• TASK INSTRUCTIONS:
Please continue the film review below, about the Steve Coogan and Stephen Frears adaptation of Martin Sixsmith's book, from its last sentence.

• PAGE:
— begin —
Steve Coogan and Stephen Frears’ adaptation of Martin Sixsmith’s book The Lost Child of Philomena Lee, is a serviceable exposé of the Catholic church in Ireland’s forced adoption practice. More interestingly, it explores the power of faith for a woman wronged by the church’s culture of sexual shame. The film converts Sixsmith’s historical account of Michael A. Hess, an Irish child born out of wedlock to the young Philomena Lee and sold to an American couple, into a kind of feel-good road movie in which Lee and Sixsmith travel to America to search for her son, fifty years after he was born. The best part of the movie is the titular performance by Judi Dench. Playing against type as a distinctly low-status little old lady, Dench delivers her best piece of film acting since 2001’s Iris. Her accomplishment is all the more impressive considering that Coogan and Jeff Pope’s screenplay trades rather shamelessly on her character’s lack of sophistication and simple good nature.
— end —
• EXTRACTED DATA:
— begin —
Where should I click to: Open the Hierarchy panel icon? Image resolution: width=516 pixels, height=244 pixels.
— end —
— begin —
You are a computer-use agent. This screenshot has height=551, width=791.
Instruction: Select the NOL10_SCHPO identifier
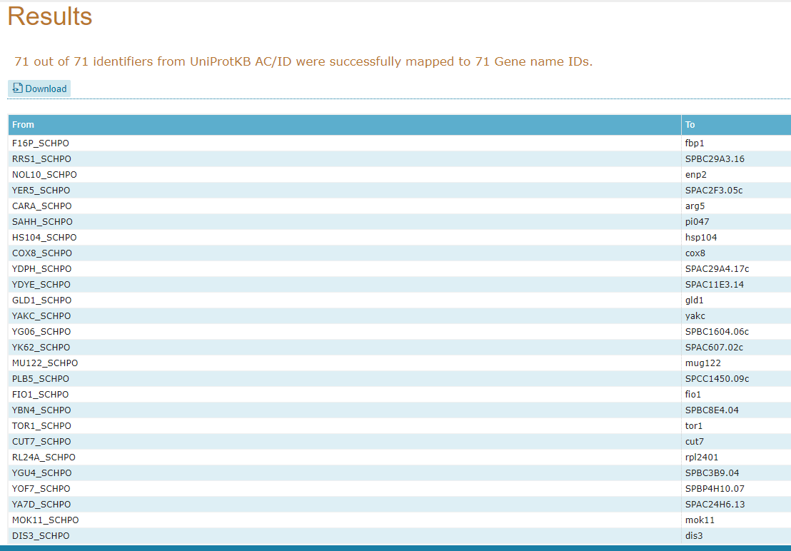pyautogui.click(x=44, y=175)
— end —
• THE RESPONSE:
Lee’s painful and tragic ordeal certainly goes down easy when made into an 80s-era buddy picture in which the cynical former government spin doctor/journalist Sixsmith must accompany the provincial, wide-eyed Irish granny to America, in order to gather material for his human interest puff-piece. However, this treatment also diminishes the power of the issues at the heart of this fact-based story. Frears’ understated direction keeps the film from becoming self-righteous, but it also emphasizes the weaknesses of the screenplay. Each major story beat lands with a softness that makes the journey seem random and slight. Once the action shifts to America, for example, each turning point just “happens” to Lee and Sixsmith without requiring them to do much of anything, and the few obstacles that arise are instantly overcome.

Philomena is an emotionally charged, if not especially well-told, story, and Dench and Coogan make a decent screen odd-couple. However, the film is too safe and old-fashioned to have much staying power, and it lacks the craft and dynamism of the best social issue road movie like Rain Man or Drugstore Cowboy.